• [Your goal]:
In the listing below, copy every line from the line containing "Describe the element" through the line containing "at that location.", keeping each character as it appears.

• [The data]:

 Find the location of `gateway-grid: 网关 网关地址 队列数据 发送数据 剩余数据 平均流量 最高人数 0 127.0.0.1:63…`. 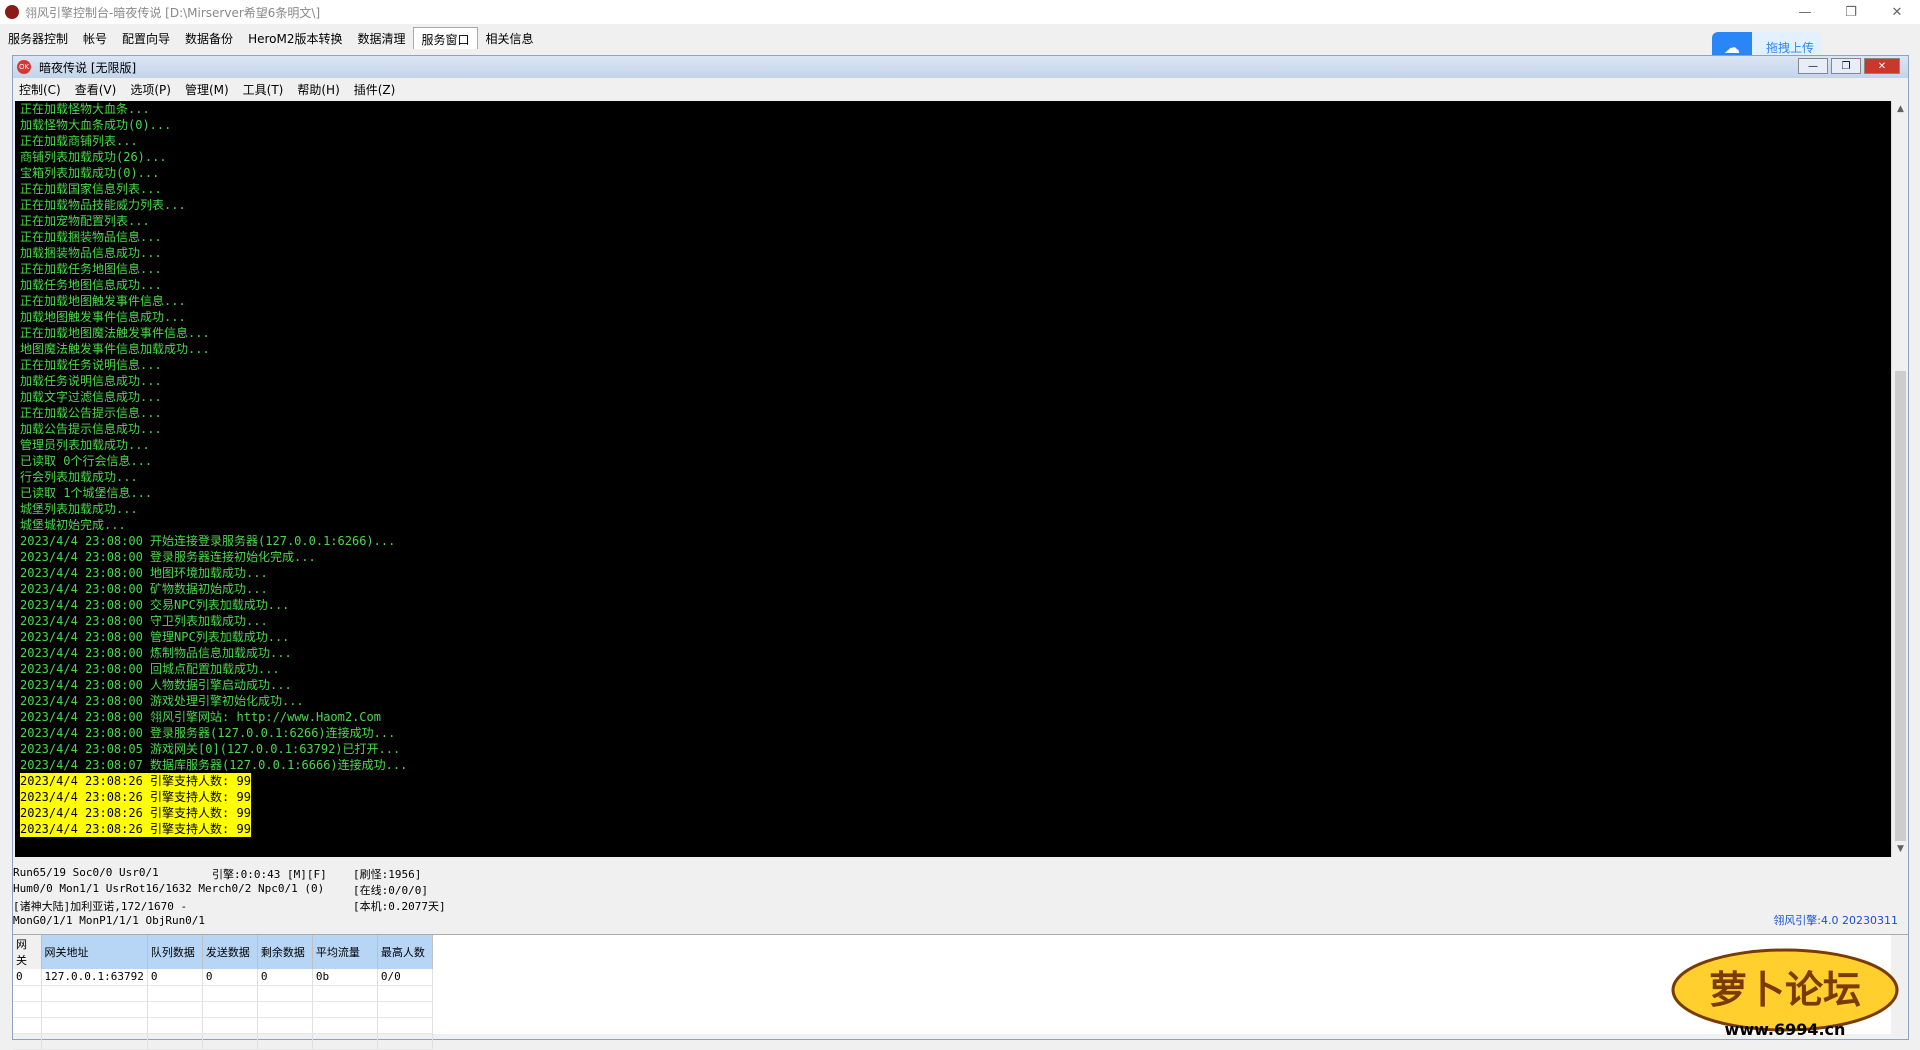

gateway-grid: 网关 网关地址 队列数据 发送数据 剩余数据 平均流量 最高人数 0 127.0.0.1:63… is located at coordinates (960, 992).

...

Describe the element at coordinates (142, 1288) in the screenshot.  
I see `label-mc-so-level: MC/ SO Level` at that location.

--

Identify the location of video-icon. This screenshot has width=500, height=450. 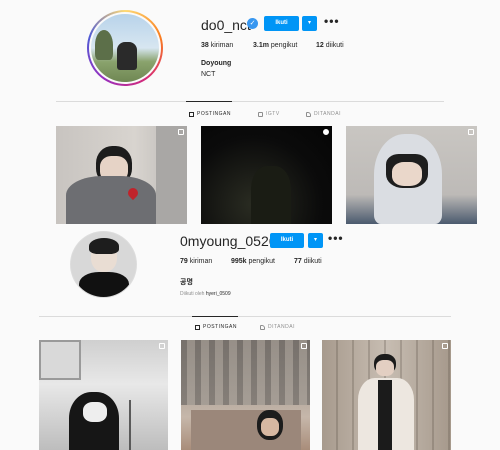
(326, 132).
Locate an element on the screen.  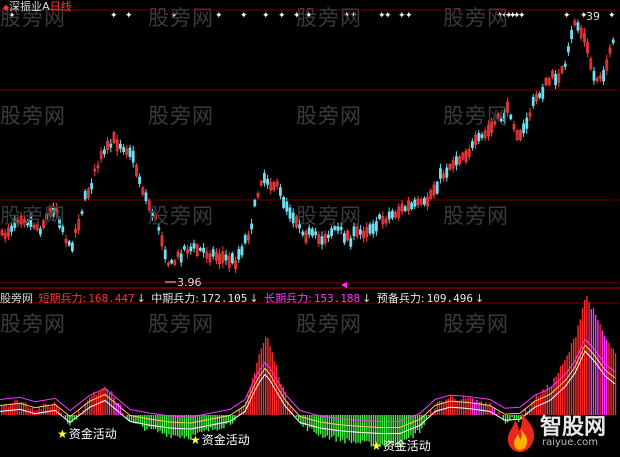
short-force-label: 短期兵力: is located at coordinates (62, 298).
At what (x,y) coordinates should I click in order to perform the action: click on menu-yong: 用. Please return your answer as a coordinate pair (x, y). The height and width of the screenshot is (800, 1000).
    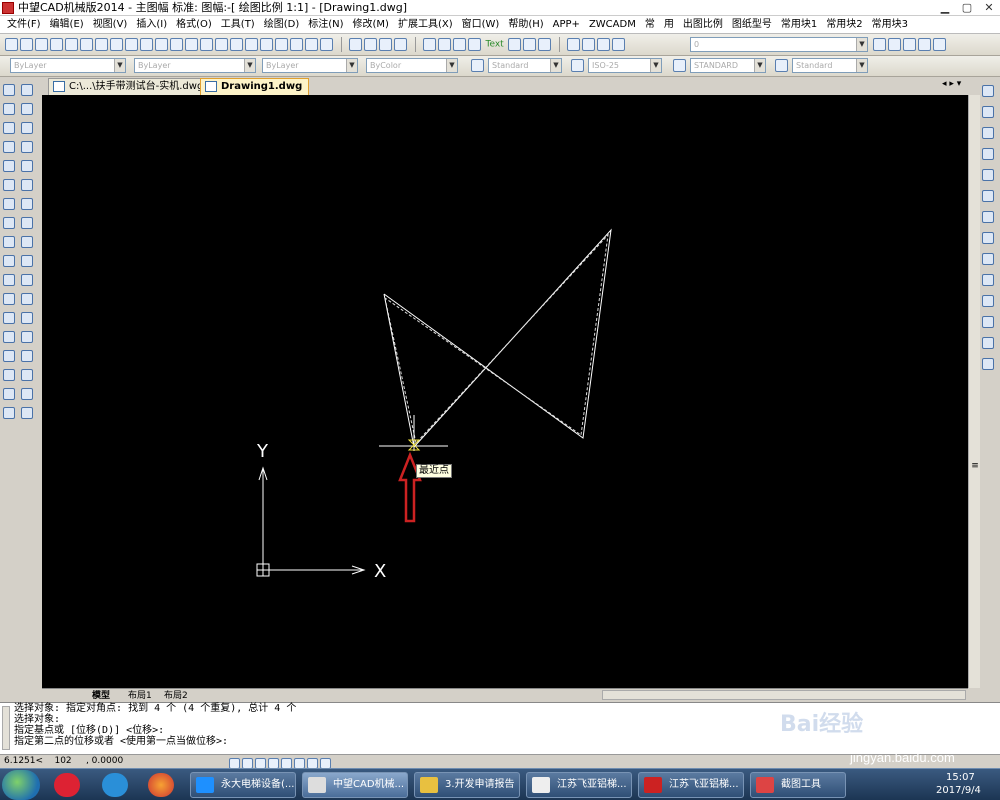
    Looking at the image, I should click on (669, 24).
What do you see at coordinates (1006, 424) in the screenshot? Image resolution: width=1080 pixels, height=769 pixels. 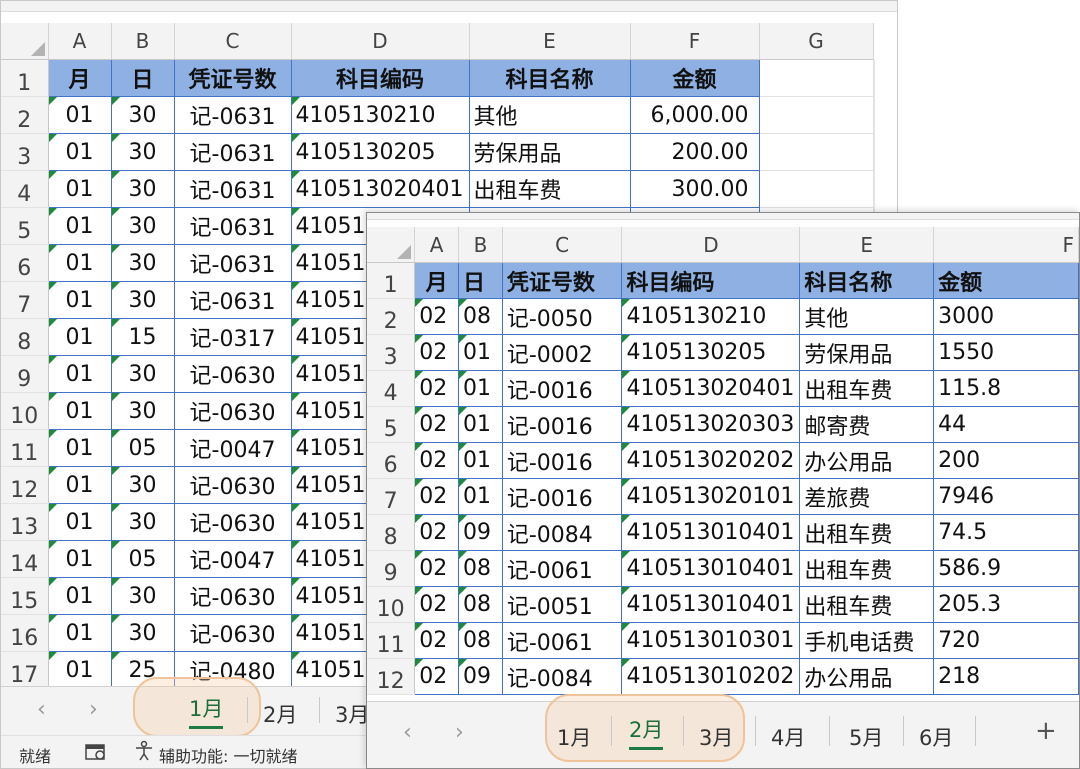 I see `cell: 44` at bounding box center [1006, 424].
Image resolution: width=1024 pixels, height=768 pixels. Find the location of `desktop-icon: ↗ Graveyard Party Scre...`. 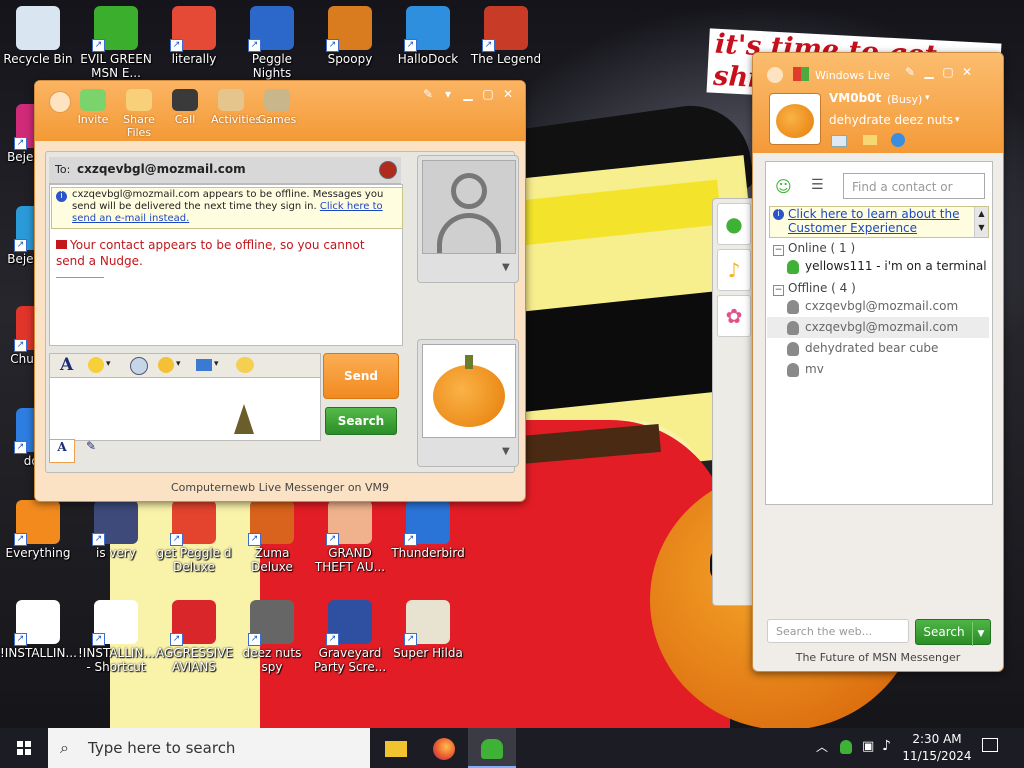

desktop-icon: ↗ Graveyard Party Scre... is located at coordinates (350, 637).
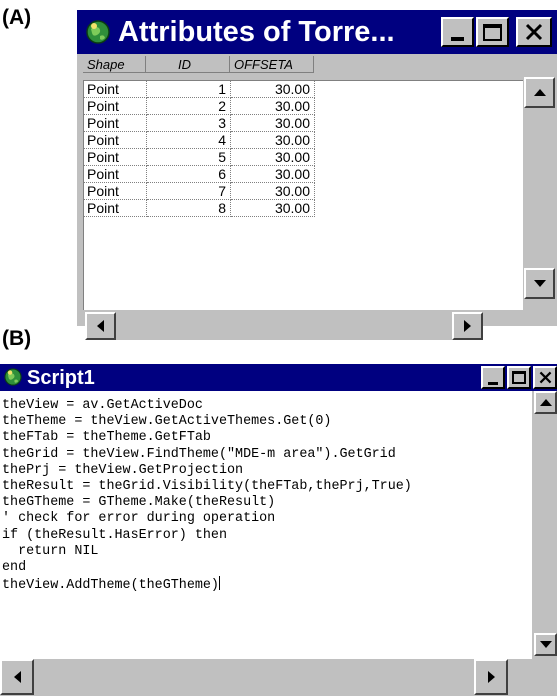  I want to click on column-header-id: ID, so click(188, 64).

• [Expected output]:
Describe the element at coordinates (142, 1288) in the screenshot.  
I see `label-mc-so-level: MC/ SO Level` at that location.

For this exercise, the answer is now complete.